-- DATA EXTRACTS follows --

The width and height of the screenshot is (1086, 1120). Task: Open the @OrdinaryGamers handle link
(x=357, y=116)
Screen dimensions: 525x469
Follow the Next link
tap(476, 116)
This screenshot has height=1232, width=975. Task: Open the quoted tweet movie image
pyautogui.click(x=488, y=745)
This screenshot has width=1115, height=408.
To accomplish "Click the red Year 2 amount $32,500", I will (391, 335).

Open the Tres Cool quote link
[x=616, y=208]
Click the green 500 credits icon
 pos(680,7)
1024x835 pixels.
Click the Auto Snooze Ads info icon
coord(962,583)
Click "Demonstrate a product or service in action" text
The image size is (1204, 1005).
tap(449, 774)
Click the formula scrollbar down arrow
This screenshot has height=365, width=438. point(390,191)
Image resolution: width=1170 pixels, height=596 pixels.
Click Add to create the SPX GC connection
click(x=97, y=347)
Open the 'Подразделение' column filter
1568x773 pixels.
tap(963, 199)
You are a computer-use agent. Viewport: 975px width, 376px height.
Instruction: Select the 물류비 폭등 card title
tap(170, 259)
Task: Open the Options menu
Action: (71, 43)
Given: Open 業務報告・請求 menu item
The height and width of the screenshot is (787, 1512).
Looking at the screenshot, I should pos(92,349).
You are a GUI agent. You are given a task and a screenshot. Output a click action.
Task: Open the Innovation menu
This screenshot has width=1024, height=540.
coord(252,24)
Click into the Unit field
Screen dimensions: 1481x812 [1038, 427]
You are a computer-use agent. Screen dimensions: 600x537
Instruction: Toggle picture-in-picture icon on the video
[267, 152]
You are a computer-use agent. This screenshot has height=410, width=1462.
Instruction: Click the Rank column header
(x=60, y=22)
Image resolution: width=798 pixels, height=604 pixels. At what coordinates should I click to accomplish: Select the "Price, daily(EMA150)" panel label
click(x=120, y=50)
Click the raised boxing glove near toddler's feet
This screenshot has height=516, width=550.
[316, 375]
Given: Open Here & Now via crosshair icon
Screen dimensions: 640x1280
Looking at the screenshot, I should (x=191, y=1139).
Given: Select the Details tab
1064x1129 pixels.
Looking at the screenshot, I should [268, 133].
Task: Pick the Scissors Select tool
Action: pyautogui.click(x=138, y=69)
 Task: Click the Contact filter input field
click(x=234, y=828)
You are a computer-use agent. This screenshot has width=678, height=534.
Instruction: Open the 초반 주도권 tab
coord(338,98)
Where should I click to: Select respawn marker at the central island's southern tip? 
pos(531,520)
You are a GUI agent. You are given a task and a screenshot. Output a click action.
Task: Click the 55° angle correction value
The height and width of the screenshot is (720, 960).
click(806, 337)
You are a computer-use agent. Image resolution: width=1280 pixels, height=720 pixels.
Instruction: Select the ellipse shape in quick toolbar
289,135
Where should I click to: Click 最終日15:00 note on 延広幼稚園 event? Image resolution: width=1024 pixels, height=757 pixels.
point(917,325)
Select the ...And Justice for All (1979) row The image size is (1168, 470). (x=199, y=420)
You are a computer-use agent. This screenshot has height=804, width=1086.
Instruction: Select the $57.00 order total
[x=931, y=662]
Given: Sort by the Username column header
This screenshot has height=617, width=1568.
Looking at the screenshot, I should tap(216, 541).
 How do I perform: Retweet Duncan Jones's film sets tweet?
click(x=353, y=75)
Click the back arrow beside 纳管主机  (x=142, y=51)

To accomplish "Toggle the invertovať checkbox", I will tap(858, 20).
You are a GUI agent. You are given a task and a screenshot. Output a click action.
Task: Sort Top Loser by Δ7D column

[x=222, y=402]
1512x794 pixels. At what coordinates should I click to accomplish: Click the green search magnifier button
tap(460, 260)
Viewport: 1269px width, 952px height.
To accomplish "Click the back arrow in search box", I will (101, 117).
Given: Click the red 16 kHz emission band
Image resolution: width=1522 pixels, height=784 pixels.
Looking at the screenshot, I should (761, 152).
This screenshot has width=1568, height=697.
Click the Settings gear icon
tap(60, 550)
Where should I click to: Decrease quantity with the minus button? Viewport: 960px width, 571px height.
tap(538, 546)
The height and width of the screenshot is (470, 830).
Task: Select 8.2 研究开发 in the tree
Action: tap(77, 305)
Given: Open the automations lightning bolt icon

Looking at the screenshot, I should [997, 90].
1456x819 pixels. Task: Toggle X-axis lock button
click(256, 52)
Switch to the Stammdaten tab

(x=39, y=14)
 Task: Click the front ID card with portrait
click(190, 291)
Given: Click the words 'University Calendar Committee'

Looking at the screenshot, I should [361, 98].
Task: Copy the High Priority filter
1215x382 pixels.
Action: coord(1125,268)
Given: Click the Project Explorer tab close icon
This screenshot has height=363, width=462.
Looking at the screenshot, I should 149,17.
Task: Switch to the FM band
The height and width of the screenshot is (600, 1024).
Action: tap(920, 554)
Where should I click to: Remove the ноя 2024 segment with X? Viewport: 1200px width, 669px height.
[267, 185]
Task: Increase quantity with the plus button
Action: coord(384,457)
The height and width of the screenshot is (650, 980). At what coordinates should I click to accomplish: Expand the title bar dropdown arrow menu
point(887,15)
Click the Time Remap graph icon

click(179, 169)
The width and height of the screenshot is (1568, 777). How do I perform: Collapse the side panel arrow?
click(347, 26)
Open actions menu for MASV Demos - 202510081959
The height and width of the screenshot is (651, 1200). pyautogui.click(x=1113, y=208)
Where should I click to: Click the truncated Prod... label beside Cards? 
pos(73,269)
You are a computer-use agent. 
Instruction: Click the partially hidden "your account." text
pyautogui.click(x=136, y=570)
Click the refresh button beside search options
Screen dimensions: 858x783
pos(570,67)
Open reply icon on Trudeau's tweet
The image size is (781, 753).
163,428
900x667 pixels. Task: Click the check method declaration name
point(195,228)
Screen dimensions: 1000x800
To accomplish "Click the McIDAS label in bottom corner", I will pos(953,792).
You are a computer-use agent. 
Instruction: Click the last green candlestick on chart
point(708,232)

-- DATA EXTRACTS concluded --

▸ **WHAT YOU SHOULD DO**
Check each line of the material above for "back", count those that have it, and answer with the number alone.

▸ **SOLUTION**
2